Malgré les menaces posées par des tactiques de ce genre, il y a de l'espoir. Un nombre croissant d'individus et d'organisations dans le monde s'emploient à protéger le droit de manifester. Certains groupes – par exemple, la coalition Right2Protest en Afrique du Sud – gèrent des lignes téléphoniques directes destinées à ceux qui ont l'intention de manifester pacifiquement, en leur fournissant des informations et des conseils sur les cadres juridiques. Lorsque des manifestants sont arrêtés, ces groupes les mettent en relation avec des avocats qui s'assurent qu'ils puissent être libérés sous caution et, si nécessaire, les défendent (souvent pro bono) lors de leurs procès.

D'autres groupes se spécialisent dans les contestations juridiques des mesures et des pratiques officielles qui portent atteinte au droit de manifester. En Ouganda, par exemple, une procédure judiciaire de cinq ans menée par quatre organisations de la société civile a conduit à une victoire importante en mars, dans laquelle la Cour constitutionnellea supprimé une partie d'une loi permettant à la police ougandaise d'empêcher ou d'arrêter arbitrairement les rassemblements publics. En septembre, des groupes de la société civile colombienne ont eu gain de cause dans un jugement lourd de conséquences devant la Cour suprême du pays, qui a appelé à une réforme de la police et à une ordonnance de non-publication empêchant les responsables publics de diaboliser ouvertement les manifestants pacifiques.

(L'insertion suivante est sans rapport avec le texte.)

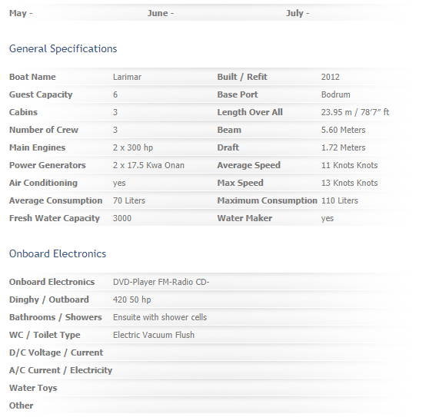Screen dimensions: 439x417
Task: Click the Maximum Consumption label
Action: click(268, 200)
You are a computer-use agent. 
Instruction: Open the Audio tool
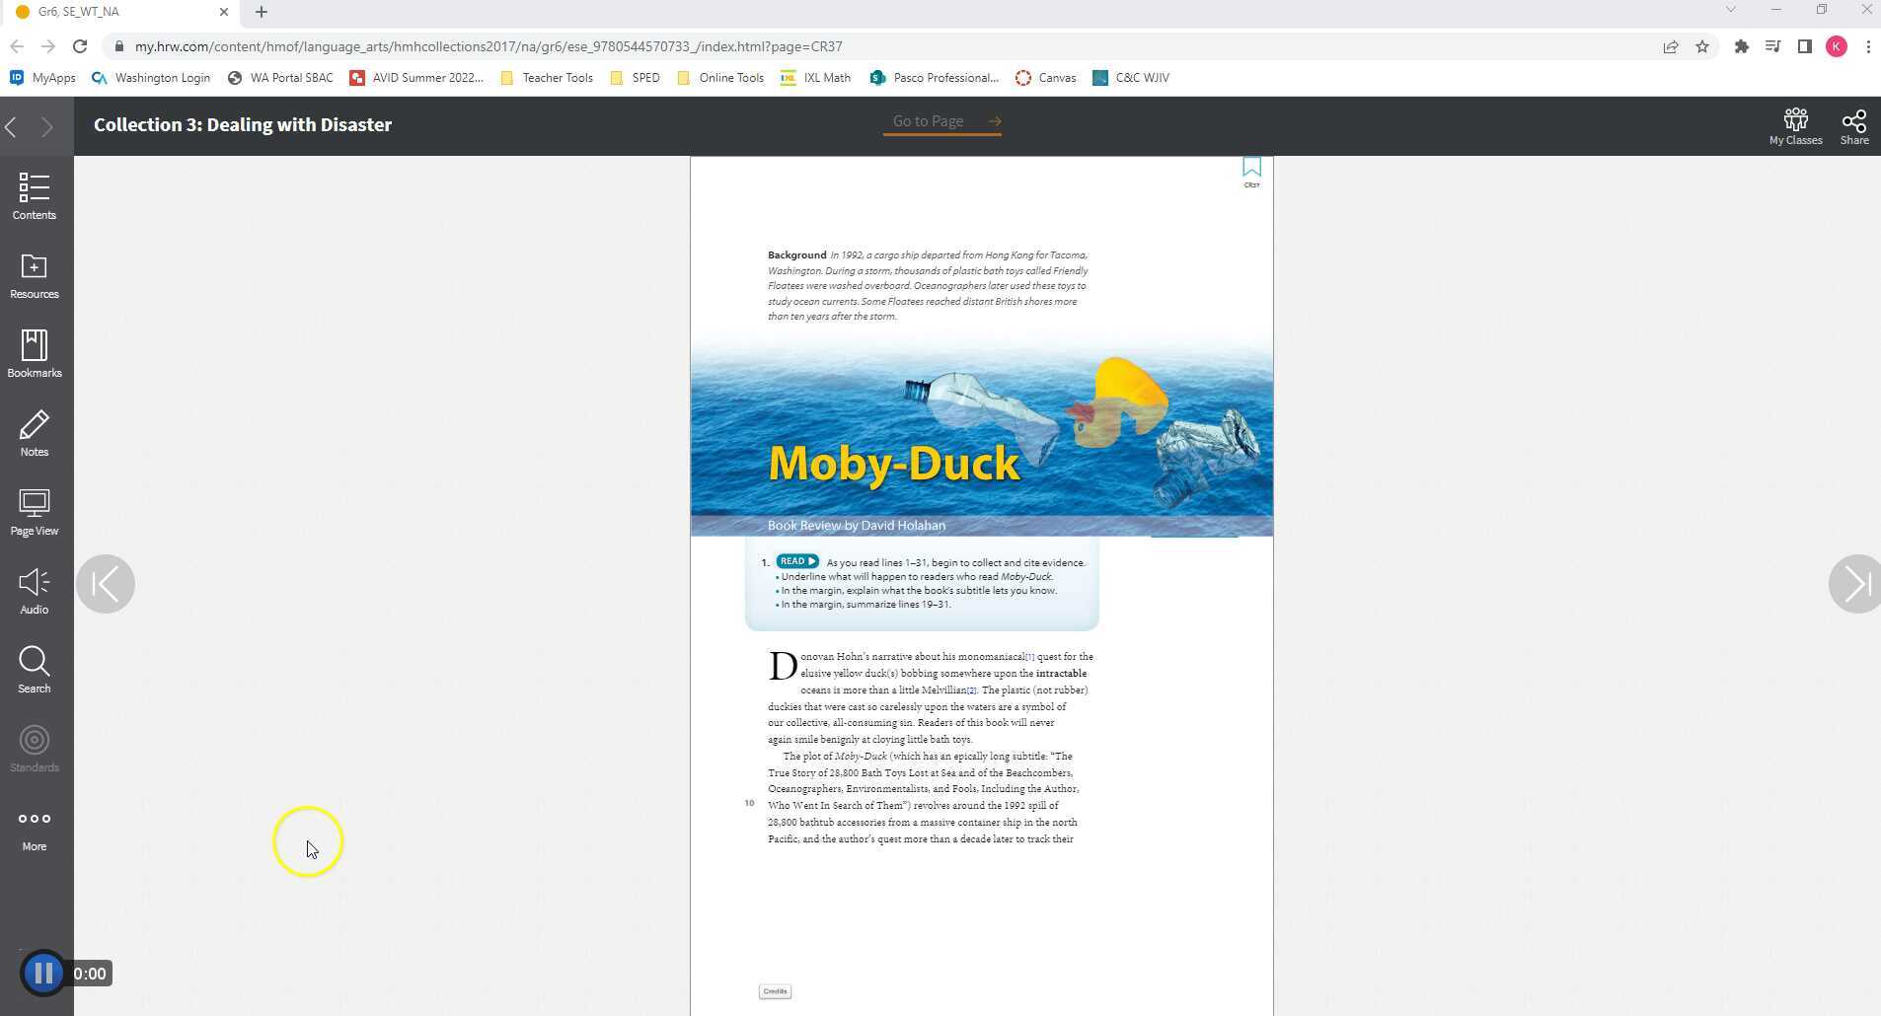(x=34, y=589)
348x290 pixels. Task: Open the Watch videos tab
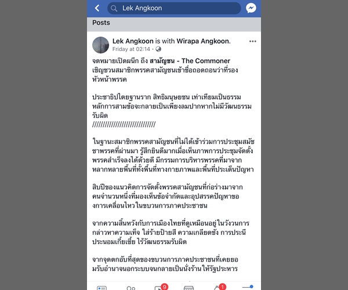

En fin de compte, cependant, la meilleure protection pour les mouvements de manifestation et pour ceux qui les défendent est l'occasion pour les participants de faire partie de quelque chose qui dépasse leur simple cas isolé. « La solidarité ce qui nous motive à aller de l'avant », explique Mutasa.

Tout le monde – pas seulement les avocats et les ONG – peut jouer un rôle dans le maintien du droit à des manifestations pacifiques. Les médecins et les infirmières peuvent fournir des premiers soins d'urgence. Les enseignants peuvent éduquer leurs élèves sur le droit à manifester pacifiquement et sur les raisons de l'importance de manifester. Les opérateurs de télécommunications peuvent ignorer les ordonnances du gouvernement d'arrêter Internet durant les manifestations. Les professionnels des médias et les journalistes citoyens peuvent fournir un puissant contre-récit à ceux qui cherchent à diaboliser les manifestants. Et en tant qu'individus, nous pouvons tous descendre dans la rue ou faire entendre notre dissidence en ligne.

Sans cette solidarité, le droit de manifester est toujours vulnérable. Et quand ce droit n'est pas respecté, il n'y a pas beaucoup d'autres droits qui sont à l'abri.